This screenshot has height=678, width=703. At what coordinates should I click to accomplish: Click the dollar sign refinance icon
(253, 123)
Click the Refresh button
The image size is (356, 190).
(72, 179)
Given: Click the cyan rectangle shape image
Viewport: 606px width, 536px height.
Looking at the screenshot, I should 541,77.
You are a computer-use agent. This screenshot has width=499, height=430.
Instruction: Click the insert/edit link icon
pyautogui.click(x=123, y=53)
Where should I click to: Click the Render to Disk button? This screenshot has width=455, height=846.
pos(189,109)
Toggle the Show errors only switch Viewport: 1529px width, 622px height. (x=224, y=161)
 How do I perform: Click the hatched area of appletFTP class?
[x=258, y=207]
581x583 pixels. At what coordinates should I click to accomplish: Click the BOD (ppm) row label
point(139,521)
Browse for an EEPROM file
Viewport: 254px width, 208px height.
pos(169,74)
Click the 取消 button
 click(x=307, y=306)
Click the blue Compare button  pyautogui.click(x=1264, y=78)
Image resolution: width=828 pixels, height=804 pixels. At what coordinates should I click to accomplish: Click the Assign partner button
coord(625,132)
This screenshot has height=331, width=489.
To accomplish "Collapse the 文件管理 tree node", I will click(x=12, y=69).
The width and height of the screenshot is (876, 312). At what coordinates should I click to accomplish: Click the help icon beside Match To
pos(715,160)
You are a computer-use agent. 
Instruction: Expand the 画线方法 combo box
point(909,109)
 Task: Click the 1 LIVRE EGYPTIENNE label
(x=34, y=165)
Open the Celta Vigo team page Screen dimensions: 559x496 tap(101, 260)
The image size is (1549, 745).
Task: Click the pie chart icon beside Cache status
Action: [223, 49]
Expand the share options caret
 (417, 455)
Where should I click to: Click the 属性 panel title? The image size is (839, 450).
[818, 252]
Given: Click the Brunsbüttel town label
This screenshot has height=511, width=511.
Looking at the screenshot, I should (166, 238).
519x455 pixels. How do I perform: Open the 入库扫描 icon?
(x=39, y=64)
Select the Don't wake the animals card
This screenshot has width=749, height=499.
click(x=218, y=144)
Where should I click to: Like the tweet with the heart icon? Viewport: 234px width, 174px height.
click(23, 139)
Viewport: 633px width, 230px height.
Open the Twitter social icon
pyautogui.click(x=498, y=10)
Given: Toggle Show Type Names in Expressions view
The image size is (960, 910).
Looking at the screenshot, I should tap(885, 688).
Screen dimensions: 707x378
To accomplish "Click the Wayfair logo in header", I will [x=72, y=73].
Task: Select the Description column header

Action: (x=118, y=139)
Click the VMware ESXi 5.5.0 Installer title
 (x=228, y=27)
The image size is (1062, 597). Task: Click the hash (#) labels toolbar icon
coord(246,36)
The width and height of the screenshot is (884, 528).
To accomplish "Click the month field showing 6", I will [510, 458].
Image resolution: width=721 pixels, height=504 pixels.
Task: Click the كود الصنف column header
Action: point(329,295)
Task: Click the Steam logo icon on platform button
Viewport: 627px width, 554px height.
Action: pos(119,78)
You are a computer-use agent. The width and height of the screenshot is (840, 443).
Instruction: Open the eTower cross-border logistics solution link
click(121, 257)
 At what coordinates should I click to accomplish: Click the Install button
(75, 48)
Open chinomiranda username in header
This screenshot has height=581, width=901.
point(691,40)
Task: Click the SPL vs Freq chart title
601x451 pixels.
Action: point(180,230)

= = =

Your assignment: Collect the lines of the records that include the string "agent".

Response to this task:
You are a computer-use agent. This screenshot has width=499, height=430.
You are a computer-use agent. 
You are a computer-use agent. The width and height of the screenshot is (840, 443).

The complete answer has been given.